Reproduce the opening lines of the records exactly, please, stopping after the line that contains "Open the HOME navigation item".

╭─ DATASET ENTRIES

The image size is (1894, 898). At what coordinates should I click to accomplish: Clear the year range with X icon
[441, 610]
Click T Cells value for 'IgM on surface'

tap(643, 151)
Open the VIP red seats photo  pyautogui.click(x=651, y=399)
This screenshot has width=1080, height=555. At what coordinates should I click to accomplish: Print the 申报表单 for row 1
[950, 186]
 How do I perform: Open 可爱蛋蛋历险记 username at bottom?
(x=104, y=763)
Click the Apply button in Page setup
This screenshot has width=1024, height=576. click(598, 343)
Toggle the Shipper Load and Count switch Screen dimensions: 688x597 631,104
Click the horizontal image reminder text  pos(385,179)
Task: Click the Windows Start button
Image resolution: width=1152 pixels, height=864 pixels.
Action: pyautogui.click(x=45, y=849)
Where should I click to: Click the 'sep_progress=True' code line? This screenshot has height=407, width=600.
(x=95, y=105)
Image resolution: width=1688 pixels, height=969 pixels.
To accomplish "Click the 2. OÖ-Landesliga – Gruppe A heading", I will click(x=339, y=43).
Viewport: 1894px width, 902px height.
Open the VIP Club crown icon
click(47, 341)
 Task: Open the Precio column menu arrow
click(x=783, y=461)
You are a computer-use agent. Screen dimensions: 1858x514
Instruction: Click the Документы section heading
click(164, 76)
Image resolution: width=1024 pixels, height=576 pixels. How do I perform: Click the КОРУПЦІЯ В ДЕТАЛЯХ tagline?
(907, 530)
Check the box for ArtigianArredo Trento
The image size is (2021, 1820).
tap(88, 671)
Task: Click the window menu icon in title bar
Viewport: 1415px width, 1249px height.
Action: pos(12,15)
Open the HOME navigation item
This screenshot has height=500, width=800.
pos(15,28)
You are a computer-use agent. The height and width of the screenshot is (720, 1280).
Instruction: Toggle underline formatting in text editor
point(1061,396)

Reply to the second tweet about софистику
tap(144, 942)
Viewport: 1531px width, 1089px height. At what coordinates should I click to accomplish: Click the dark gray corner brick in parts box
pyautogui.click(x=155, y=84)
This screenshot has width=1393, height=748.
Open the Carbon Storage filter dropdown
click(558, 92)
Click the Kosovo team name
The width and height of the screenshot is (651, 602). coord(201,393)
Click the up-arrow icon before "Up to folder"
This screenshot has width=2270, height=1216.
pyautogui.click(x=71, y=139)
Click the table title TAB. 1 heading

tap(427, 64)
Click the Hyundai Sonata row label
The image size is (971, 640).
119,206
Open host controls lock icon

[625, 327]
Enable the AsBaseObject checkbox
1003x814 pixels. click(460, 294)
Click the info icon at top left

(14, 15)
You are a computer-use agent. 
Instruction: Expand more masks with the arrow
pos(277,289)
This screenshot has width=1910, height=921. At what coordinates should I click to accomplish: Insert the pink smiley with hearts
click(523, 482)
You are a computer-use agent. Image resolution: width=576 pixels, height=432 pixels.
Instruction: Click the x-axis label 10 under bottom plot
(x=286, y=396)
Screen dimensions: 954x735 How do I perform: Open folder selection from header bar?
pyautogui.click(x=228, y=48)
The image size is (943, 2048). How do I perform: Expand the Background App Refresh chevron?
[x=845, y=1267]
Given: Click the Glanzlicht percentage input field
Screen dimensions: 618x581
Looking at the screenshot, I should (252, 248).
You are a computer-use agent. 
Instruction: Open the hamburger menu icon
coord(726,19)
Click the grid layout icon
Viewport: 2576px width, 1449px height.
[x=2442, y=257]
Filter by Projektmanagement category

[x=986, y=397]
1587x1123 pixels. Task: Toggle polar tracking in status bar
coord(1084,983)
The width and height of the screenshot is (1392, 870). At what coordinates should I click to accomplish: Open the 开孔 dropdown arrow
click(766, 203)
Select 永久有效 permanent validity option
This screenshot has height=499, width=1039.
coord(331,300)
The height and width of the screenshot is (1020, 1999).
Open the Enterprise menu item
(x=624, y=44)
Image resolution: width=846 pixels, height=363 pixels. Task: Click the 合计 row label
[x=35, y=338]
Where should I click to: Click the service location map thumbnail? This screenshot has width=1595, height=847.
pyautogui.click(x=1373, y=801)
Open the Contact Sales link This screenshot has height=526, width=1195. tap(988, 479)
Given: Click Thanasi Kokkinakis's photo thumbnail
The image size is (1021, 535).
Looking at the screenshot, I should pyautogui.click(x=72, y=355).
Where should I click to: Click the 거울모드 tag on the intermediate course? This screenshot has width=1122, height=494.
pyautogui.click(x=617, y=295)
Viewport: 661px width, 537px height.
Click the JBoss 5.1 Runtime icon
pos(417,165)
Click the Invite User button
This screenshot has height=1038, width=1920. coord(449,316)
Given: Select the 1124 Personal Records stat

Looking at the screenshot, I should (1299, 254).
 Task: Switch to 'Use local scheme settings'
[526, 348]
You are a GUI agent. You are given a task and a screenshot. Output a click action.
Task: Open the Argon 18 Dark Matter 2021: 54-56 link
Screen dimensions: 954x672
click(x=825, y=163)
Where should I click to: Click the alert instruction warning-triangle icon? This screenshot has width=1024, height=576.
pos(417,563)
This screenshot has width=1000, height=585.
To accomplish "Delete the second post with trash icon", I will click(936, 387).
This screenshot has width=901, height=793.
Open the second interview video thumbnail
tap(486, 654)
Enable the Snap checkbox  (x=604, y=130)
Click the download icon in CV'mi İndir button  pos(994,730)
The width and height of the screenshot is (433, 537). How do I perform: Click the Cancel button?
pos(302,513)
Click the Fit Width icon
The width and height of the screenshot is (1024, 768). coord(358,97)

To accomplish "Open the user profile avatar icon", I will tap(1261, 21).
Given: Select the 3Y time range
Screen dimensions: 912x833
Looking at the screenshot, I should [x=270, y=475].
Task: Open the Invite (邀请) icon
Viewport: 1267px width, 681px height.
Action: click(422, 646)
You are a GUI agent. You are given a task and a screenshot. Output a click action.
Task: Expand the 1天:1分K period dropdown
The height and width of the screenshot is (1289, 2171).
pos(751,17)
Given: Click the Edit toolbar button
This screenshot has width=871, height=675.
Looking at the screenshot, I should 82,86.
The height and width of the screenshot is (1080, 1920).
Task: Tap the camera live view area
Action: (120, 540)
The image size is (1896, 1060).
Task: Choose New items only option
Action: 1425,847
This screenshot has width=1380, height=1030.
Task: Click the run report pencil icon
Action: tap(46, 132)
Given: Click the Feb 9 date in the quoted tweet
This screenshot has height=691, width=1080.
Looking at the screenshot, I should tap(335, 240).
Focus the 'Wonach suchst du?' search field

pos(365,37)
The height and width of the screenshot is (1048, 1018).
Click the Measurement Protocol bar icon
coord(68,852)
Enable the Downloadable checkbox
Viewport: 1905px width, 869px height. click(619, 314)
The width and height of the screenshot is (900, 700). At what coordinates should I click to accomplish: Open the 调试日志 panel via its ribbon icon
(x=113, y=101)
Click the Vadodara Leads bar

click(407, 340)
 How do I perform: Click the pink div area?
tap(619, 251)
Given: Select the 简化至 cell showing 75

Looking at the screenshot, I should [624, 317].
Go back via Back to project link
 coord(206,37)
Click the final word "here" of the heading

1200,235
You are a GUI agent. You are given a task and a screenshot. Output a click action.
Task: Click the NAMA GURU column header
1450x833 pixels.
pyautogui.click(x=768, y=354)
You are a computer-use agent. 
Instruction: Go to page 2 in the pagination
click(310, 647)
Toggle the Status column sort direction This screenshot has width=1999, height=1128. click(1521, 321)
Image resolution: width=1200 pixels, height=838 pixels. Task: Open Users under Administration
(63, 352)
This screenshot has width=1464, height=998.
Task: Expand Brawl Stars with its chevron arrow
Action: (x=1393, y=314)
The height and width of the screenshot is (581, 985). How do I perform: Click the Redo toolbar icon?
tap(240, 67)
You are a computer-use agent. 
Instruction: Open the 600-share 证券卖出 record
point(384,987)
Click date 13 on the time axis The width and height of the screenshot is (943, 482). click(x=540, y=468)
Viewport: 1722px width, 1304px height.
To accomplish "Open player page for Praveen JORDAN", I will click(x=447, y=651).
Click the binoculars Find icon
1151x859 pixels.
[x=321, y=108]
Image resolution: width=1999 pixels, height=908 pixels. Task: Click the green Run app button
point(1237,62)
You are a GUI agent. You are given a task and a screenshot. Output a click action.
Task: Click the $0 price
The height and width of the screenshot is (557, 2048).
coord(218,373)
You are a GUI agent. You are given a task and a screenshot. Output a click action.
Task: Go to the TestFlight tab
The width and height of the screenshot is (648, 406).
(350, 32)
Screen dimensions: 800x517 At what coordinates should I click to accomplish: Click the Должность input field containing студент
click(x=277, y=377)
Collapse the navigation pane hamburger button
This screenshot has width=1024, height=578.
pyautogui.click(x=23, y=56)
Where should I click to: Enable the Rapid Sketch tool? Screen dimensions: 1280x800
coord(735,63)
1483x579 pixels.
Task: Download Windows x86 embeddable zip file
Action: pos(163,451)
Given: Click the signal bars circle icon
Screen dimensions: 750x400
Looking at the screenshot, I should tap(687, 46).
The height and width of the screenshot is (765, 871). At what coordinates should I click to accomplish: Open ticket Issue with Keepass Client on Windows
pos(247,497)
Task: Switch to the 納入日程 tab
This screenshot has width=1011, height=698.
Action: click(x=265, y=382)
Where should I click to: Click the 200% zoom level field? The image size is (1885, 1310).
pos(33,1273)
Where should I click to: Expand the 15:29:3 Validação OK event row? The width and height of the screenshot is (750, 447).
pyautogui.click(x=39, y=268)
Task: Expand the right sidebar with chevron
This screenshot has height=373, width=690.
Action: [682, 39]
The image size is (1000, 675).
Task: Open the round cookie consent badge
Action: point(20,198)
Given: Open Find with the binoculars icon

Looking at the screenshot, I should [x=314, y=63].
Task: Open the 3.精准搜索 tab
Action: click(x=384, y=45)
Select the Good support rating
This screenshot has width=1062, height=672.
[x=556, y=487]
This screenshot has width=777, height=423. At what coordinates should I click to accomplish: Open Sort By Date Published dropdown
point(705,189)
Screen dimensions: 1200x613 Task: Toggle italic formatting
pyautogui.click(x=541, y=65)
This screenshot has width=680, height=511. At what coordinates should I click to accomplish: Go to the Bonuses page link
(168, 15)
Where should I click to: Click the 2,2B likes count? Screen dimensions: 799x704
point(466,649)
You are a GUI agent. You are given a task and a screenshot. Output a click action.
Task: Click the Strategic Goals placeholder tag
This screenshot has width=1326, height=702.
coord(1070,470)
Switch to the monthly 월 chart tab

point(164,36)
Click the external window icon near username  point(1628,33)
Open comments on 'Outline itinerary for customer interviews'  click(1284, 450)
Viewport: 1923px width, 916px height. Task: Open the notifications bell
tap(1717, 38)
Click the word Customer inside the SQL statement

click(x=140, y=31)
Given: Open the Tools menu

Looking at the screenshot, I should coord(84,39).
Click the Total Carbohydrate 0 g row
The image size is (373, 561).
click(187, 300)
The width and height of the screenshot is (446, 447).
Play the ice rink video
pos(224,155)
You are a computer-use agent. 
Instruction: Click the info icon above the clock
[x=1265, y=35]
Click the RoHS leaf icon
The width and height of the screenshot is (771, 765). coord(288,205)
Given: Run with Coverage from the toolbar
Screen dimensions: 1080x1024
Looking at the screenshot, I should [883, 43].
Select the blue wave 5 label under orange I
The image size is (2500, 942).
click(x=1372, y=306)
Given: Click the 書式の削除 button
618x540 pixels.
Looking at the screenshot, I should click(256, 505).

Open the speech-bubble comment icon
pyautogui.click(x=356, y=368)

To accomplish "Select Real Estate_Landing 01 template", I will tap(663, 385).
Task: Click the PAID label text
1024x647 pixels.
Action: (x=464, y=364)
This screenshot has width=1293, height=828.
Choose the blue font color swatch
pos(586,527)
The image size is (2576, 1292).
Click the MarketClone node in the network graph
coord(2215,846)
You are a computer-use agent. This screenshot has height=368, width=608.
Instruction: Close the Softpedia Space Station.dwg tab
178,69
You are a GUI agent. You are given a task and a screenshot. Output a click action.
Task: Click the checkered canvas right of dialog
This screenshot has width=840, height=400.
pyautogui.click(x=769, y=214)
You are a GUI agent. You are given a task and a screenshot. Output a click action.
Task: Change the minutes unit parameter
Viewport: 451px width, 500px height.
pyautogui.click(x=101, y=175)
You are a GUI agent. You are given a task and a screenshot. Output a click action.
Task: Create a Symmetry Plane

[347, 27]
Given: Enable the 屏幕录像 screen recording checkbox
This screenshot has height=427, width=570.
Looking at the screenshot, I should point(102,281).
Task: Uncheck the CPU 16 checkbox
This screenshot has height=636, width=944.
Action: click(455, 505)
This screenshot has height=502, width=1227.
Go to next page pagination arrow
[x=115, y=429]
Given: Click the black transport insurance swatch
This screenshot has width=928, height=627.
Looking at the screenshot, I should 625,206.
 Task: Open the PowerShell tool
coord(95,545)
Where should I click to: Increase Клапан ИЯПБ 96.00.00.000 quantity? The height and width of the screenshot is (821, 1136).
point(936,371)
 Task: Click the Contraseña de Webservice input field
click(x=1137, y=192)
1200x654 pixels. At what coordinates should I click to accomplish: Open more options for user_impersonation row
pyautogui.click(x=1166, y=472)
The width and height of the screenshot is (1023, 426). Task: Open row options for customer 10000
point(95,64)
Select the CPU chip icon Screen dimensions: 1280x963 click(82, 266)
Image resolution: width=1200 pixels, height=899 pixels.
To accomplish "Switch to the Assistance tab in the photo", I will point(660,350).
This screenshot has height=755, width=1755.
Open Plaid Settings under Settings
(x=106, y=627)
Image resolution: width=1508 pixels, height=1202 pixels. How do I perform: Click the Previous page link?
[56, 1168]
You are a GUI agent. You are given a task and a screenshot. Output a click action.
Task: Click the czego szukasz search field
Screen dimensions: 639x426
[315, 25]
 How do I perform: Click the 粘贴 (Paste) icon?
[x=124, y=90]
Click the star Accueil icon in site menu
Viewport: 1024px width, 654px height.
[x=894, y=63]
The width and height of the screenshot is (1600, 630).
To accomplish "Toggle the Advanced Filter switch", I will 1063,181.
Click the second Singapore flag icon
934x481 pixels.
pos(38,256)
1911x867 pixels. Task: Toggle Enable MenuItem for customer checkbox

╰─

TASK RESULT
The image size is (1894, 898). At what coordinates should I click to accomplish: Clear the year range with X icon
[441, 610]
Click T Cells value for 'IgM on surface'

tap(643, 151)
Open the VIP red seats photo  pyautogui.click(x=651, y=399)
This screenshot has width=1080, height=555. At what coordinates should I click to accomplish: Print the 申报表单 for row 1
[950, 186]
 How do I perform: Open 可爱蛋蛋历险记 username at bottom?
(x=104, y=763)
Click the Apply button in Page setup
This screenshot has width=1024, height=576. click(598, 343)
Toggle the Shipper Load and Count switch Screen dimensions: 688x597 631,104
Click the horizontal image reminder text  pos(385,179)
Task: Click the Windows Start button
Image resolution: width=1152 pixels, height=864 pixels.
Action: pyautogui.click(x=45, y=849)
Where should I click to: Click the 'sep_progress=True' code line? This screenshot has height=407, width=600.
(x=95, y=105)
Image resolution: width=1688 pixels, height=969 pixels.
To accomplish "Click the 2. OÖ-Landesliga – Gruppe A heading", I will click(x=339, y=43).
Viewport: 1894px width, 902px height.
Open the VIP Club crown icon
click(47, 341)
 Task: Open the Precio column menu arrow
click(x=783, y=461)
You are a computer-use agent. Screen dimensions: 1858x514
Instruction: Click the Документы section heading
click(164, 76)
Image resolution: width=1024 pixels, height=576 pixels. How do I perform: Click the КОРУПЦІЯ В ДЕТАЛЯХ tagline?
(907, 530)
Check the box for ArtigianArredo Trento
The image size is (2021, 1820).
tap(88, 671)
Task: Click the window menu icon in title bar
Viewport: 1415px width, 1249px height.
Action: pos(12,15)
Open the HOME navigation item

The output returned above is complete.